THE GOVERNMENT is contacting Bahraini authorities to express its “deep concern” at the long prison sentences given to 20 medics, including six associated with the Royal College of Surgeons in Ireland (RCSI).
The United Nations yesterday condemned the sentences of between five and 15 years given on Thursday to nurses, doctors and paramedics who treated protesters during pro-democracy unrest in the Gulf Arab state.
A UN spokesman expressed “severe concerns” over “such harsh sentences” given to civilians in a military court with “serious due process irregularities”.
The Government was communicating its “deep concern about the very long sentences” to the Bahraini authorities through the Irish Embassy in Riyadh, Tánaiste and Minister for Foreign Affairs Eamon Gilmore said yesterday.
Mr Gilmore was concerned that the medics would be rearrested before their appeal and was appealing to the Bahraini authorities on this matter. Mr Gilmore is to raise the issue at the next meeting of EU foreign ministers.
Writing in today’s issue of The Lancet medical journal, Prof Eoin O’Brien of UCD’s Conway Institute, who was part of an Irish delegation that visited Bahrain in July to offer support to those detained, said: “At the end of our visit we were in no doubt that doctors and medical personnel had been subjected to human rights abuses, including kidnapping, detention without trial in solitary confinement and the extraction of confessions under torture.”
Doctors and nurses have expressed shock at the sentences and have urged the Government to intervene to have the medics freed.
There has been criticism of the response to the sentencing by the RCSI. Sheila Dickson, president of the Irish Nurses and Midwives Organisation, said there was “no justification” for the treatment and sentences of the medics.
The Government, EU and UN must mobilise immediately to right this wrong, she said.
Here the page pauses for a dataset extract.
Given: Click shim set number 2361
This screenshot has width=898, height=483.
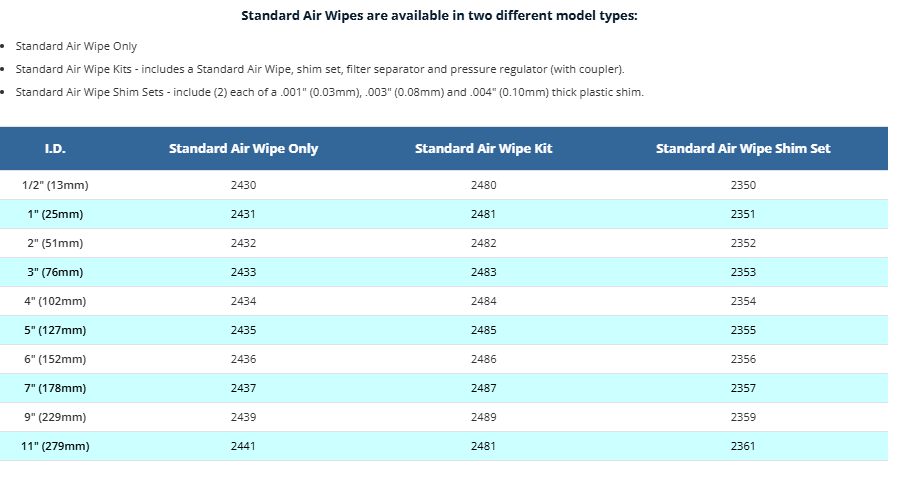Looking at the screenshot, I should [743, 446].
“They must seek the freedom and pardon for these dedicated health professionals who simply cared for those in need without any regard for their own health and wellbeing.”
A former dean of the medical faculty at University College Dublin, Prof Muiris Fitzgerald, criticised the response of the RCSI in merely “noting” the sentences.
“It is particularly important that all medical, nursing and paramedical professional organisations in Ireland declare in the most vigorous manner that they abhor the actions of the Bahraini regime and join with their international colleagues in condemning this victimisation of healthcare professionals doing their duty,” he said.
The RCSI has invested €60 million in a medical school campus in Bahrain. It said yesterday it had no further comment to add.
The Irish Medical Organisation’s president Dr Ronan Boland said “all healthcare personnel must be protected and supported in their moral, ethical and professional responsibilities to provide care for the sick and injured”.